■ Description of the task ■
Go through the records underneath and count the lines that include the string "computer". Give nothing but the number.

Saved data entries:
---*---
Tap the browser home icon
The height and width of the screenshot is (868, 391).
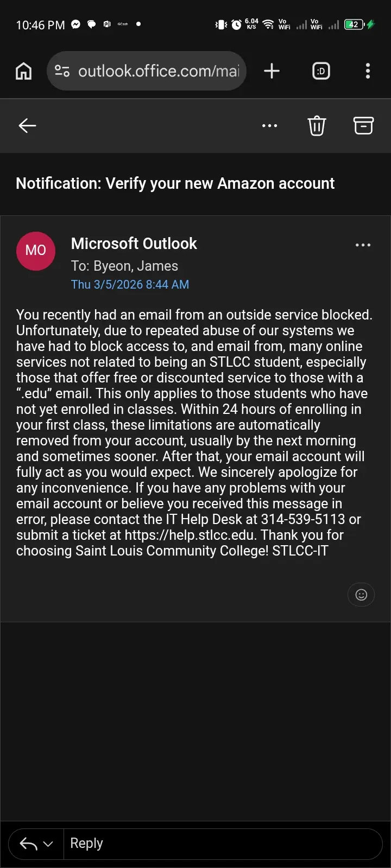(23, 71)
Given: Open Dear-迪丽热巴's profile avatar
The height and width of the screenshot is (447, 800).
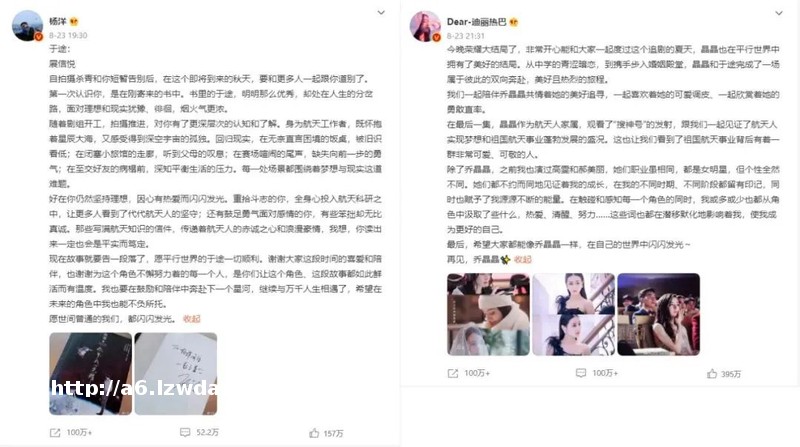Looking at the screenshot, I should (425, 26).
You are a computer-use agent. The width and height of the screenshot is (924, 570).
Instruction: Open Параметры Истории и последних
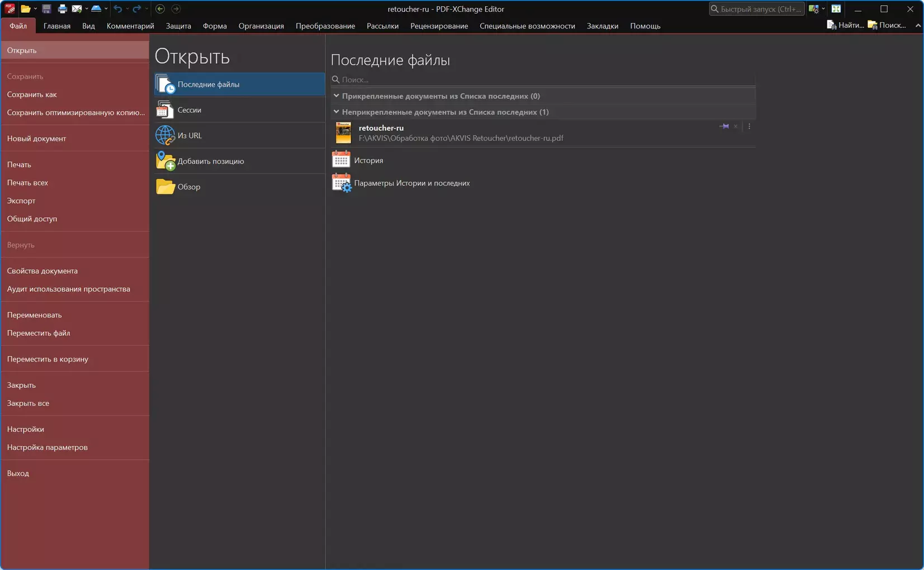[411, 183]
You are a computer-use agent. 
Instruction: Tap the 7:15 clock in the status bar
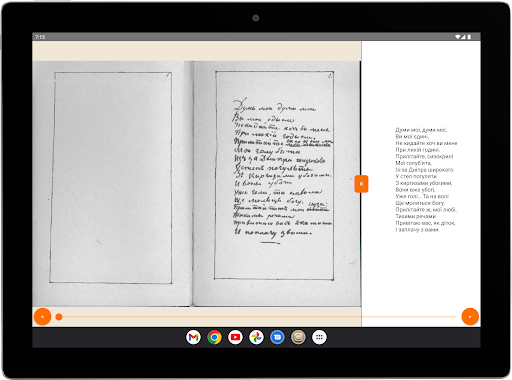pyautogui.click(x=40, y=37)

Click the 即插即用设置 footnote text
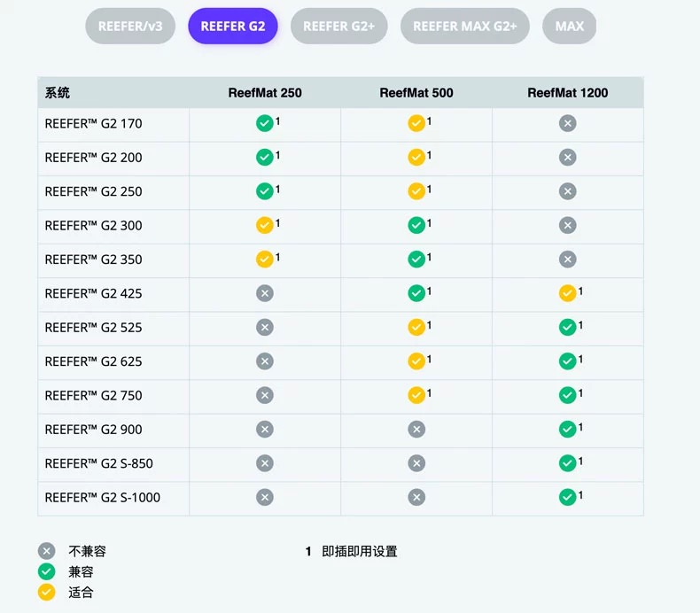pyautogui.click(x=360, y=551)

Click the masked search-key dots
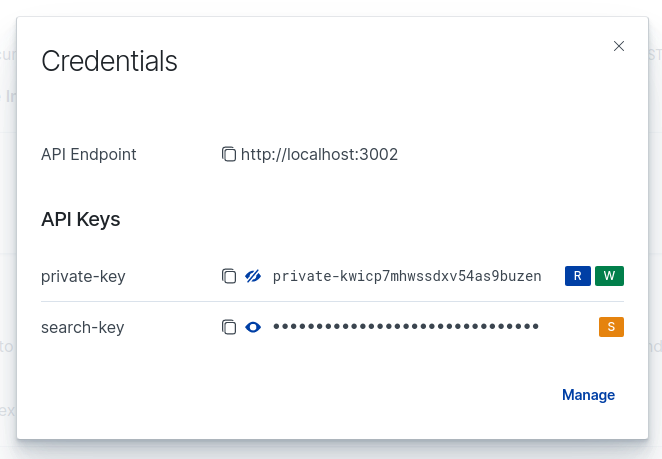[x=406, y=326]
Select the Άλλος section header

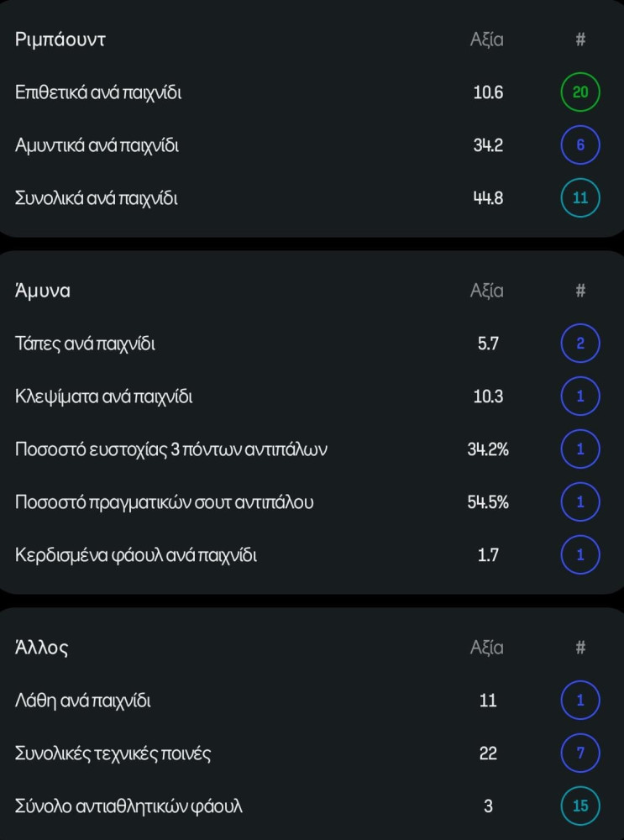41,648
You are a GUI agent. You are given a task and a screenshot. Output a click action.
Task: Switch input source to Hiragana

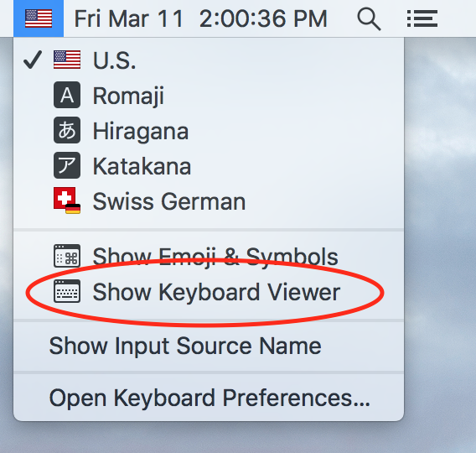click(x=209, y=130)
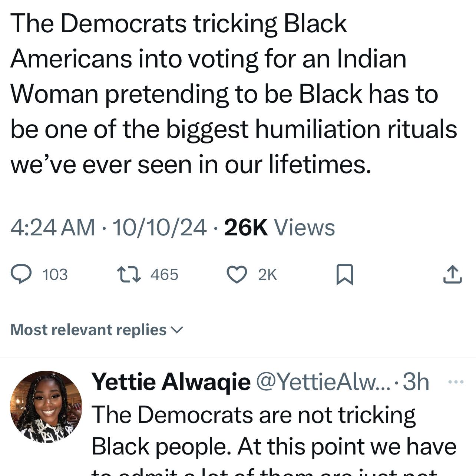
---*---
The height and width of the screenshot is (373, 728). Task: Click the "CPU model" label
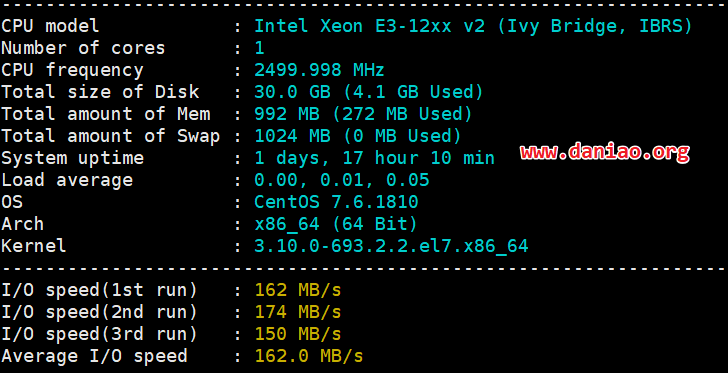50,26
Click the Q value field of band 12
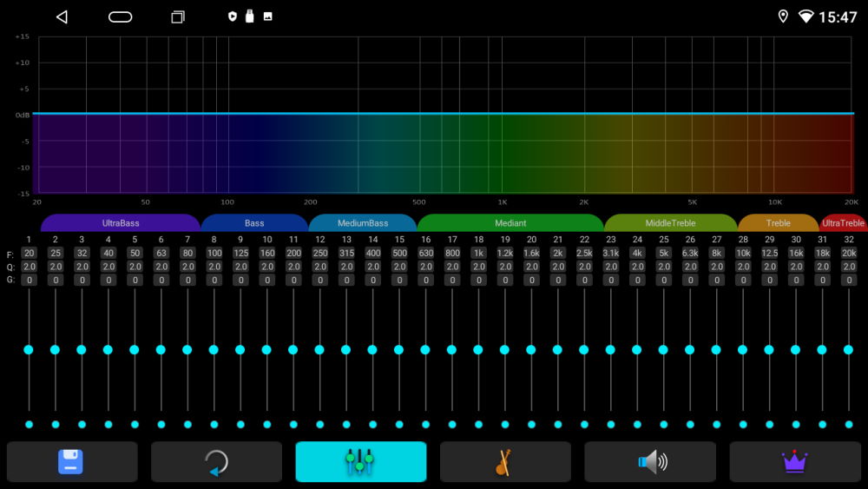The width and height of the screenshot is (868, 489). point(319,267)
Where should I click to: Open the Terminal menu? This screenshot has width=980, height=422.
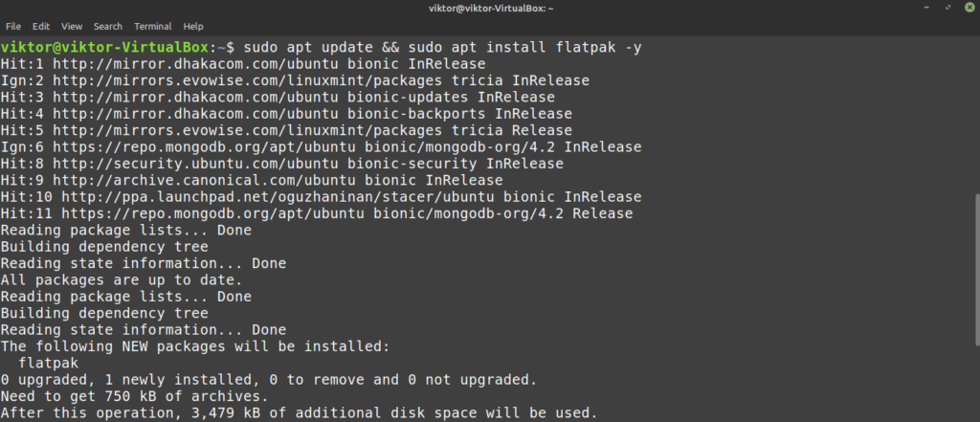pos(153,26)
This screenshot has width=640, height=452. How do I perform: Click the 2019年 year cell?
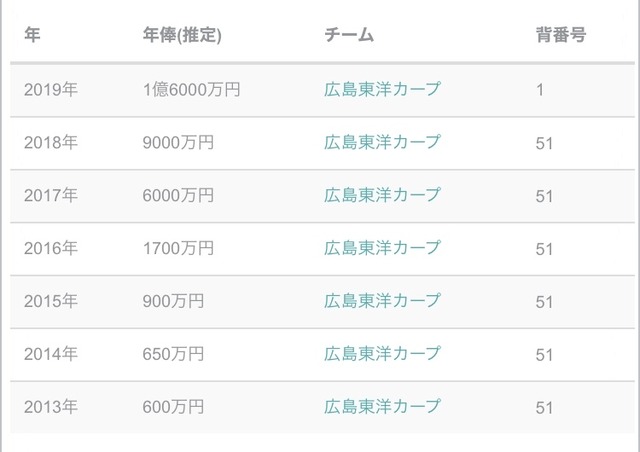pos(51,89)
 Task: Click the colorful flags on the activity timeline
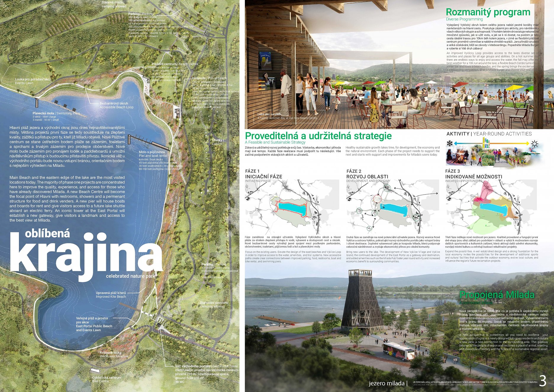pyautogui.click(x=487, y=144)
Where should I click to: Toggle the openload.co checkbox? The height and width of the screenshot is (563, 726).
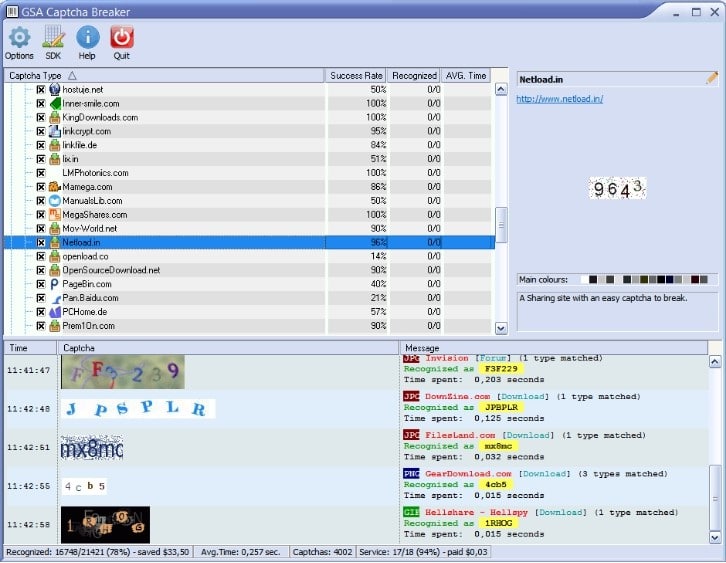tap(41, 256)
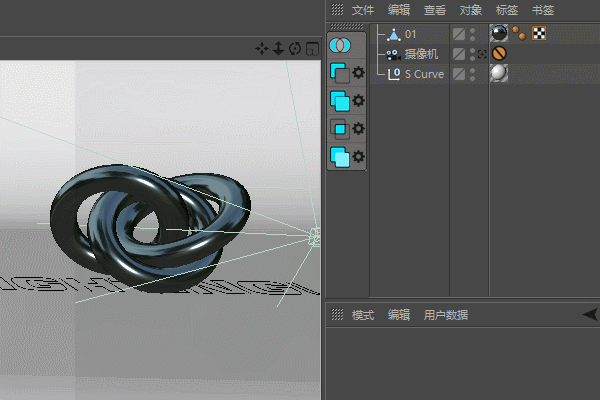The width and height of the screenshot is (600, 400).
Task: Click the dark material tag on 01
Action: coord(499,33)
---*---
■ Completed task ■
2